Honorable Dennis Bonnen, Chair, House Committee on Ways & Means
FROM:
Ursula Parks, Director, Legislative Budget Board
IN RE:
HB2199 by Parker (Relating to the amount of a sales and use tax refund for tangible personal property used to provide cable television service, Internet access service, or telecommunications services.), As Introduced
Estimated Two-year Net Impact to General Revenue Related Funds for HB2199, As Introduced: a negative impact of ($200,000,000) through the biennium ending August 31, 2017.
Fiscal Year
Probable Net Positive/(Negative) Impact to General Revenue Related Funds
2016
($100,000,000)
2017
($100,000,000)
2018
($100,000,000)
2019
($100,000,000)
2020
($100,000,000)
Fiscal Year
Probable Revenue (Loss) from General Revenue Fund 1
2016
($100,000,000)
2017
($100,000,000)
2018
($100,000,000)
2019
($100,000,000)
2020
($100,000,000)
Fiscal Analysis
The bill would amend Section 151.3186 of the Tax Code, to provide that the annual limit on refunds of state sales and use tax to providers of cable television service, Internet access service, or telecommunications under that section is $150 million. The limit in current law is $50 million.
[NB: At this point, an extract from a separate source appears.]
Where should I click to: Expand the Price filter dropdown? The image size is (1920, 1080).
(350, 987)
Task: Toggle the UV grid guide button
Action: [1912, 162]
The bill would take effect September 1, 2015.
Methodology
Requests for refunds based on four months of activity in calendar year 2013 were in excess of the current $50 million annual limit. Consequently, it is expected that requests for refunds based on full years of activity will exceed the proposed $150 million limit, and the amount of refunds paid each year under the section will be $150 million.
Local Government Impact
No fiscal implication to units of local government is anticipated.